In a simplified version of the HIV life cycle, HIV first binds and fuses with the membrane of the target host cell in order to inject the virus’s contents into the cell. The HIV genome is then reverse transcribed, which refers to the conversion from ribonucleic acid (RNA) to deoxyribonucleic acid (DNA), and the viral DNA is integrated into the host cell's genome. At this point, the virus may lie dormant for a period of time, or it may immediately begin to produce viral products such as new viral RNA and proteins, which will be necessary for the subsequent assembly and release of the infectious virion.


The crucial step during the process of HIV maturation involves the processing of the gag protein. Gag is actually a polyprotein, which means that it is originally produced as a long thread of different proteins that will later be cut into functional pieces. The gag protein must be cut into smaller pieces by HIV proteases to produce structural proteins that are crucial for the assembly of an infectious HIV virion. A maturation inhibitor functions by interfering with gag processing by binding to the gag polyprotein and preventing HIV proteases from cutting it, resulting in virus particles incapable of infecting other host cells.

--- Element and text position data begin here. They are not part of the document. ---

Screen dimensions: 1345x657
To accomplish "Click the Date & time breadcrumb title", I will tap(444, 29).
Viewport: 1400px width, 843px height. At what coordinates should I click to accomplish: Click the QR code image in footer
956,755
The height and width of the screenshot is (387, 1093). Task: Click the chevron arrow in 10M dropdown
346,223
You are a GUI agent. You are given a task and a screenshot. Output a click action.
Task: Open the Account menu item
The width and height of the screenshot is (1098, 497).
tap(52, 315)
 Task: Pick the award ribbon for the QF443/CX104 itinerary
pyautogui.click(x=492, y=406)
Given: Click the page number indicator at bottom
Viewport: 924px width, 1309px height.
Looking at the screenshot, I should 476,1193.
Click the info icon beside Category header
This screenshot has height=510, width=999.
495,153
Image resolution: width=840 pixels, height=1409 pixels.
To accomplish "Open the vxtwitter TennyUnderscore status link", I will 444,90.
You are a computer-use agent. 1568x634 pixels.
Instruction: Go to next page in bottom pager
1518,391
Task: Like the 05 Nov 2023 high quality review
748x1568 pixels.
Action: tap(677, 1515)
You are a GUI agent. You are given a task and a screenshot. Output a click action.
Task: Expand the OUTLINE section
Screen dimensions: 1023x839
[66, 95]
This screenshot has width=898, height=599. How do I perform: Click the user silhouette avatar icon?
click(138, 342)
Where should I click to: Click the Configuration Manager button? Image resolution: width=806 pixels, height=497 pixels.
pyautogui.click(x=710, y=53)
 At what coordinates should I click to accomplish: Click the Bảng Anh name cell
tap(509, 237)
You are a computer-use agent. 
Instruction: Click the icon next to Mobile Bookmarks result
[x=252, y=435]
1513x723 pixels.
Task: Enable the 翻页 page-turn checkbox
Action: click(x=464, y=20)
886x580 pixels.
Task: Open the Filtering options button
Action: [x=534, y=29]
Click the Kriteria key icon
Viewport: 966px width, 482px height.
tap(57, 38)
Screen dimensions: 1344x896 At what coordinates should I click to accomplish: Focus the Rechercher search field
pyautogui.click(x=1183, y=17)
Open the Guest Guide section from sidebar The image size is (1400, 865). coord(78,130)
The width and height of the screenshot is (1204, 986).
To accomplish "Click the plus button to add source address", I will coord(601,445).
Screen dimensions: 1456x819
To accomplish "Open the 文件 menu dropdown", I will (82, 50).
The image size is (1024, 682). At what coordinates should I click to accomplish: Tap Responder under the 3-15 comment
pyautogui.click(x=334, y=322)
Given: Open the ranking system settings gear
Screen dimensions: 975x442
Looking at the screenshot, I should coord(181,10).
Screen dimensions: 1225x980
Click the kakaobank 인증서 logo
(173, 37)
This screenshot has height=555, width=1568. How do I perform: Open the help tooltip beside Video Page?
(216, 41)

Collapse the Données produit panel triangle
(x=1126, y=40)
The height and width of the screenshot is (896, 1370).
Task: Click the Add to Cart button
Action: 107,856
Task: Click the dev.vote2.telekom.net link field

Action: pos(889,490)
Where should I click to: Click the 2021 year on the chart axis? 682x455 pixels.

Development of a new class of HIV inhibitors is important because HIV treatment therapies often include a variety of drugs from different classes that are taken together to strike as many phases of the HIV life cycle as possible. In addition, it is well known that HIV is able to mutate during drug exposure, resulting in drug resistance, and producing HIV strains resistant to entire classes of drugs. The introduction of a new drug such as a maturation inhibitor, therefore, presents a new class of inhibitor from which an effective treatment regime may be established for people who have exhausted all their drug options. Bevirimat, a maturation inhibitor that was first isolated from a Chinese herb, has shown promising results in clinical trials.